I nervi si sono sciolti rapidamente.
“Lily ha una presenza e una forza incredibili”, afferma DiCaprio. “Ha trascorso mesi a studiare Mollie Burkhart e la sua famiglia, lavorando a fondo per comprendere le complessità di questa donna, il suo rapporto con Ernest e la sua eredità all’interno della comunità Osage. Come attrice nativa, per molti versi, è diventata una fonte di ispirazione per tutti noi, Scorsese compreso, per quanto riguarda il modo in cui abbiamo raccontato la storia”.
Gladstone e DiCaprio hanno tenuto decine di incontri con i leader Osage e con la gente del posto per assicurarsi che i loro contributi fossero ascoltati e incorporati.
“Hanno condiviso storie personali che hanno finito per modificare la sceneggiatura e ci hanno aiutato a dare corpo ai personaggi”, racconta l’autrice.
Ad esempio, durante il primo pasto insieme di Mollie ed Ernest, si verifica un temporale. Invece di chiudere porte e finestre, Mollie implora Ernest di fare silenzio e pregare durante la tempesta.
Questa battuta proviene da un consulente Osage, Wilson Pipestem, che ricorda che sua nonna faceva lo stesso. (Pipestem interpreta anche suo nonno, un leader Osage, nel film).
Per un ulteriore livello di autenticità, Gladstone e DiCaprio hanno imparato a parlare Osage per Killers. Ci sono intere scene in cui Mollie ed Ernest conversano in Osage per non far capire ai bianchi del posto cosa stanno dicendo.
“È stato molto importante per entrambi”, dice DiCaprio, “anzi, è stato molto importante per tutto il set immergerci nell’Osage. È stata una decisione naturale per me e Lily cercare di imparare un po’ di questa bellissima lingua”. Aggiunge Gladstone: “È un dono poter pronunciare queste parole”.
La comunità Osage al centro del film
Al centro di Killers of the Flower Moon c’è la loro relazione, un’unione che sicuramente provocherà un acceso dibattito sui temi della razza, dell’amore e del tradimento. Scorsese ammette di aver trovato la loro dinamica “difficile” da affrontare.
“Cosa sono l’uno per l’altra? Lei lo capisce? Lui la ama davvero? A un certo punto, abbiamo deciso tutti insieme che erano davvero innamorati, per quanto sembrasse folle o impossibile”, afferma il regista.

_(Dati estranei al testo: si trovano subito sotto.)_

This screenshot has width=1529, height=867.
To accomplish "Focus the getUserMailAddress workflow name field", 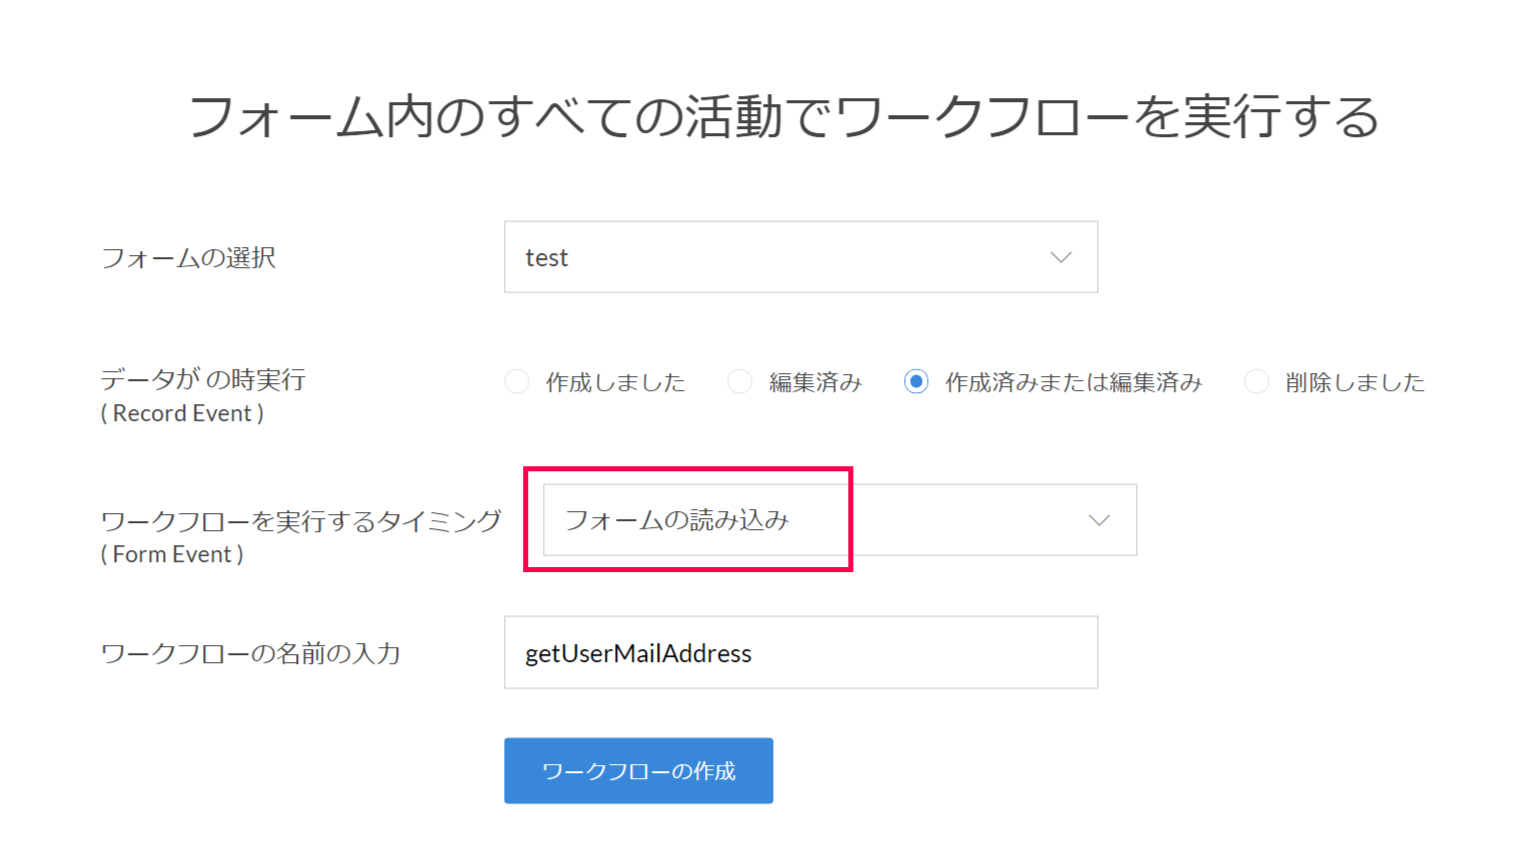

Gladstone ha contribuito a fare chiarezza citando Un americano tranquillo di Graham Greene, un romanzo del 1955 in cui la storia d’amore tra un agente della CIA e una giovane donna vietnamita funge da analogia per il fallimentare coinvolgimento dell’America nel sud-est asiatico.
“Questo ha davvero chiarito le cose”, dice Scorsese. “Il senso di questa relazione centrale, estremamente intima, è un microcosmo del più ampio tradimento del popolo Osage”. Ricorda Gladstone: “L’unica cosa che dissi a Leo fu: ‘Devo credere che tu mi ami’. Altrimenti, che tipo di profondità può avere Mollie?”. ”
Il pubblico potrà decidere da solo quando Killers of the Flower Moon debutterà il 20 maggio al Grand Théâtre Lumière di Cannes prima dell’uscita nelle sale il 20 ottobre.
Ora a Vancouver per le riprese di Under the Bridge, una serie true-crime di Hulu, Gladstone sta preparando un look per il red carpet di Cannes che metterà in risalto gli artisti indigeni. “Ci sono così tanti incredibili stilisti indigeni che meritano attenzione” afferma l’attrice.
In effetti, la vetrina offerta da Killers of the Flower Moon non sfugge a nessuno. Dice DiCaprio: “Tutti noi abbiamo voluto assicurarci che questa storia di sinistri complotti e terribili ingiustizie razziali fosse raccontata correttamente e con il massimo rispetto per la nazione Osage”.
Aggiunge Gladstone: “È stato aperto un grosso vaso di Pandora. Molte istituzioni devono essere ritenute responsabili per questo arco di tempo. Questo film gratta solo la superficie”.